Dourados e a democratização da terra: povoamento e colonização da Colônia Agrícola Municipal de Dourados (1946-1956) | Maria Aparecida Ferreira Carli

Convidado especial do 13º Congresso Internacional da Rede Mundial de Renda Básica que foi realizado em 2010 na Faculdade de Economia e Administração da Universidade de São Paulo, o historiador Luis Felipe de Alencastro proferiu uma brilhante palestra sobre as implicações históricas das desigualdades sociais brasileiras. Além da ênfase, como não poderia deixar ser, à questão da escravidão, Alencastro tocou em um dos temas mais polêmicos da história do Brasil: a alarmente injustiça social na distribuição de terras em nosso país.
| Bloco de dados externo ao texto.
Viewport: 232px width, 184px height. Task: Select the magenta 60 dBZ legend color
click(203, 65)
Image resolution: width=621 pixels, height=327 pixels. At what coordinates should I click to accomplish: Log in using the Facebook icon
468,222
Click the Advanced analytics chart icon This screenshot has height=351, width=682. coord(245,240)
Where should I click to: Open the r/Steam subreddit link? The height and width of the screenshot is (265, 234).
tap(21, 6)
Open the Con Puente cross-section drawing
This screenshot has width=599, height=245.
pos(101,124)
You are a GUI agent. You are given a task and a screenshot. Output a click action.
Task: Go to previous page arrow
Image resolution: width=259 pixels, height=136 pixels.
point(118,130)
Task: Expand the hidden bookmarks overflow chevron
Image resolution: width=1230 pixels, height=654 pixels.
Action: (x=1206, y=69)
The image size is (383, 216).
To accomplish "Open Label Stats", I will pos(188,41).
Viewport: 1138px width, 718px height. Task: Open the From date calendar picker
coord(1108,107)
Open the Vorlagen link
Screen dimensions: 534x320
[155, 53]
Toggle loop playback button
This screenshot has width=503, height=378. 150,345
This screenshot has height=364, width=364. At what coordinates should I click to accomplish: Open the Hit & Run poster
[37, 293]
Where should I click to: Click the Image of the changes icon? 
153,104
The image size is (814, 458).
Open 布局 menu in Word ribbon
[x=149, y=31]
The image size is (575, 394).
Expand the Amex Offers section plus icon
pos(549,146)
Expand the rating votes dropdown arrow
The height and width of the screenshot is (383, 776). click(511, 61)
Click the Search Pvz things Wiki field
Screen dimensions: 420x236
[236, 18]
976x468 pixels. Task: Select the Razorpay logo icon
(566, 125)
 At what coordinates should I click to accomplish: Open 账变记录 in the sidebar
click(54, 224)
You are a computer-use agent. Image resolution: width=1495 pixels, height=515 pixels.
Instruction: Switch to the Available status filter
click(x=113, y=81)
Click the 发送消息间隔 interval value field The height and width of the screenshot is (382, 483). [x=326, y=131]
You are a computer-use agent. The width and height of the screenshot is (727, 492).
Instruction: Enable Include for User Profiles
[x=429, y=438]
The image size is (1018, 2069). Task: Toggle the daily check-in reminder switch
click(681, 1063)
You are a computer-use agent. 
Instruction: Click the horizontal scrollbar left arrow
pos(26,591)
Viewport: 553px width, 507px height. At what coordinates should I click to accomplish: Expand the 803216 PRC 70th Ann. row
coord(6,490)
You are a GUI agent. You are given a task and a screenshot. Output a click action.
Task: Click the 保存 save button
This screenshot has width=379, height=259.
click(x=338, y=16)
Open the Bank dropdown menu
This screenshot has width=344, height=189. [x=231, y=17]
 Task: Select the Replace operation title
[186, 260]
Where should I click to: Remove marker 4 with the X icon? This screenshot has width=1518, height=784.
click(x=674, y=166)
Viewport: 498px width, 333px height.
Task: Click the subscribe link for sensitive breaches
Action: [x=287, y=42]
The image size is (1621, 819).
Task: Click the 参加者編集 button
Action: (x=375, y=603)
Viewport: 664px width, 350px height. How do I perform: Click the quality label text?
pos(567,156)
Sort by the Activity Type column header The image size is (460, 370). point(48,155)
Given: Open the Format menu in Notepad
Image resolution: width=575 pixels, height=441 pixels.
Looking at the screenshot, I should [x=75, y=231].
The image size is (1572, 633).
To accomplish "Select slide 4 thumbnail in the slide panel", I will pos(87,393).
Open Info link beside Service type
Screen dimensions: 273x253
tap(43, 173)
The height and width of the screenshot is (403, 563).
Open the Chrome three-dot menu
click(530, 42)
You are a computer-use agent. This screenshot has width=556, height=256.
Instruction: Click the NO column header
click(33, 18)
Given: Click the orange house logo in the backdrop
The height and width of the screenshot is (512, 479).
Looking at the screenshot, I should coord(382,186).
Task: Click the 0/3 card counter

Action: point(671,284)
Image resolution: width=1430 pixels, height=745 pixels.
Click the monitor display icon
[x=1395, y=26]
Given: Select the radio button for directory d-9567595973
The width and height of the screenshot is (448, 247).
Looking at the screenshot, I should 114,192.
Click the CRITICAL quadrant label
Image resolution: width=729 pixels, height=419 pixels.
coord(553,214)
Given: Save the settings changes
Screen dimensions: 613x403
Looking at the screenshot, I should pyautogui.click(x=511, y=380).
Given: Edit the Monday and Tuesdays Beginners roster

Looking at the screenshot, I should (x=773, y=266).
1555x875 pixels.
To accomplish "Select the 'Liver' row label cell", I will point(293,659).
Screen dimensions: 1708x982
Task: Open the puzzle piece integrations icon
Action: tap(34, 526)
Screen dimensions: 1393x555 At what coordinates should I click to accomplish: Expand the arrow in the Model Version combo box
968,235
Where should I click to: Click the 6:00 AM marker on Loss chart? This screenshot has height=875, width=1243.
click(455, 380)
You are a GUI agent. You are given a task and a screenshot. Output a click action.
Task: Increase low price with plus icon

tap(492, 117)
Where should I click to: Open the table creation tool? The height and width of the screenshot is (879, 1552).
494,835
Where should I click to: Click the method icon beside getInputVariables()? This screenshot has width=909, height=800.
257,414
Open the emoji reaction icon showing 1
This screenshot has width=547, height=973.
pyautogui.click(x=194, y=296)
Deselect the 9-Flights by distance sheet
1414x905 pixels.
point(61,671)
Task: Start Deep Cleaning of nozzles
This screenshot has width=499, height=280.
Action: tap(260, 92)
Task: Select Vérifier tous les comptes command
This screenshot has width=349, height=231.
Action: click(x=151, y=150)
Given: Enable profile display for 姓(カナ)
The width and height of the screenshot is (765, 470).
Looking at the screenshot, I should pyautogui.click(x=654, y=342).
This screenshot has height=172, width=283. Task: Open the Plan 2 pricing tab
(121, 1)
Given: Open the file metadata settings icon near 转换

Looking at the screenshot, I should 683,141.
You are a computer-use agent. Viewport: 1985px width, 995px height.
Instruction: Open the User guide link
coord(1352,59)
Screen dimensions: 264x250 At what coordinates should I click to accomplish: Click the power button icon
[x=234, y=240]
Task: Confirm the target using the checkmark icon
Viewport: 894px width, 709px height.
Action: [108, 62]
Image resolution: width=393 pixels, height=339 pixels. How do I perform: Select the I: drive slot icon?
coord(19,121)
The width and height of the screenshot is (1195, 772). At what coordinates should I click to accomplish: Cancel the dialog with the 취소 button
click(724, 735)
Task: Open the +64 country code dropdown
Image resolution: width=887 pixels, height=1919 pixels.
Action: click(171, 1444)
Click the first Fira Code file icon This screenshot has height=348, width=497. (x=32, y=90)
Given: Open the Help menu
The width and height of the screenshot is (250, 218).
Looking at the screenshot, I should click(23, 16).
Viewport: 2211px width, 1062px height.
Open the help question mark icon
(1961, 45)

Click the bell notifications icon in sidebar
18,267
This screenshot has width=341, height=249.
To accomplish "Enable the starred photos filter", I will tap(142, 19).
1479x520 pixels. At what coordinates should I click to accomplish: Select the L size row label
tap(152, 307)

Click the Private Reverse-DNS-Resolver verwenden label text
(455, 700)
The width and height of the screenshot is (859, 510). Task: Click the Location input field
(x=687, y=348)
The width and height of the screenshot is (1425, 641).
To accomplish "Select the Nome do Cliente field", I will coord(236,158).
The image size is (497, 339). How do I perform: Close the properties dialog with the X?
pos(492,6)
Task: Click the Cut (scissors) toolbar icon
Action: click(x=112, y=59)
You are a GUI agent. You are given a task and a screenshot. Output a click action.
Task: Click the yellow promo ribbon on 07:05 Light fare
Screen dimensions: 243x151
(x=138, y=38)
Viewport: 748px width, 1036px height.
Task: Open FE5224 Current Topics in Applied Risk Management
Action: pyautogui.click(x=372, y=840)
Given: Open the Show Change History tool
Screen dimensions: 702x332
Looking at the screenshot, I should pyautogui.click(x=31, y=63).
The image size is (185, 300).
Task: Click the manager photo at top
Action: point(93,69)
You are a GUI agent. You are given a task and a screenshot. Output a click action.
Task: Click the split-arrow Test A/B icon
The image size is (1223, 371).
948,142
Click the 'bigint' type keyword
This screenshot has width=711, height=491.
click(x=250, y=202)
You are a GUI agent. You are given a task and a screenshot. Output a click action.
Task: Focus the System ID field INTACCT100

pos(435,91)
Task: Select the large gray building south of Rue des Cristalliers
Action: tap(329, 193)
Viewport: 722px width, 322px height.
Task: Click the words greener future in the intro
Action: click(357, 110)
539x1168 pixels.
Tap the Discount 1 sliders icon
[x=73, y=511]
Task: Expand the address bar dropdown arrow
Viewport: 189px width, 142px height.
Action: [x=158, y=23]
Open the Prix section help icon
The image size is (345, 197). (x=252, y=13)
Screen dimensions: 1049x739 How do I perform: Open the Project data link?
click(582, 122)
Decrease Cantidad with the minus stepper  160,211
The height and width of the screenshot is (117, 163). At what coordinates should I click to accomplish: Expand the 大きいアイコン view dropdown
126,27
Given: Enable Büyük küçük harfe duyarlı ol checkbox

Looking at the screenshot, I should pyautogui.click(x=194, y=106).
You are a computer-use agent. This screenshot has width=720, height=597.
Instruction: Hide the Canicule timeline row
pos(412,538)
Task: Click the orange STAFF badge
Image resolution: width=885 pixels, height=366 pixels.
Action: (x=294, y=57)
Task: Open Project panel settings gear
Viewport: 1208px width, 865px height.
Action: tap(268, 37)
O historiador iniciou suas reflexões chamando atenção do público ouvinte para o fato de a Lei de Terras ter sido aprovada pelo parlamento do Brasil apenas três semanas após a proibição do tráfico negreiro. Para Alencastro, não há nenhuma coincidência nesse fato, mas sim a comprovação de que a lei número 601 de 18 de setembro de 1850 era a base de uma política que tinha como objetivo preparar o país para receber imigrantes que iriam substituir a mão-de-obra escrava. O papel dessa regulamentação das terras públicas era, mediante um novo contexto vivido pela nação, impedir que os imigrantes recém-chegados pudessem vislumbrar a possibilidade de possuir propriedades rurais, garantindo, desse modo, a força de trabalho necessária para a produção nos grandes latifúndios do país.

Essa postura conservadora sobre a posse de terras, tão bem problematizada por Felipe Alencastro em sua conferência, foi mantida durante a segunda metade do século XIX e durante todo o século XX pelas elites do país e o resultado desse conservadorismo está hoje consubstanciado na extrema concentração fundiária do Brasil. Mas essa postura conservadora, é importante acrescentar, além dos evidentes custos sociais, teve um custo político altíssimo para a nação, pois como se sabe, a proposta de reforma agrária do governo de João Goulart, anunciada no comício da Central do Brasil em março de 1964, foi preponderante para a deflagração das ações que levaram a um Golpe Militar cujos reflexos negativos podem ser sentidos ainda hoje no país.

Esses poucos apontamentos históricos já são o bastante para demonstrar o quanto a questão agrária no Brasil é importante e o quanto é necessário que esse tema seja debatido pela comunidade acadêmica, sobretudo pelos historiadores por se tratar de uma mazela perpetuada no Brasil ao longo da história. Por essa razão, o livro Dourados e a democratização da terra de Maria Aparecida Ferreira Carli é de especial importância e já se tornou uma leitura obrigatória a todos os que se interessam em compreender a luta de pequenos agricultores em um país conhecido pela preponderância de latifúndios.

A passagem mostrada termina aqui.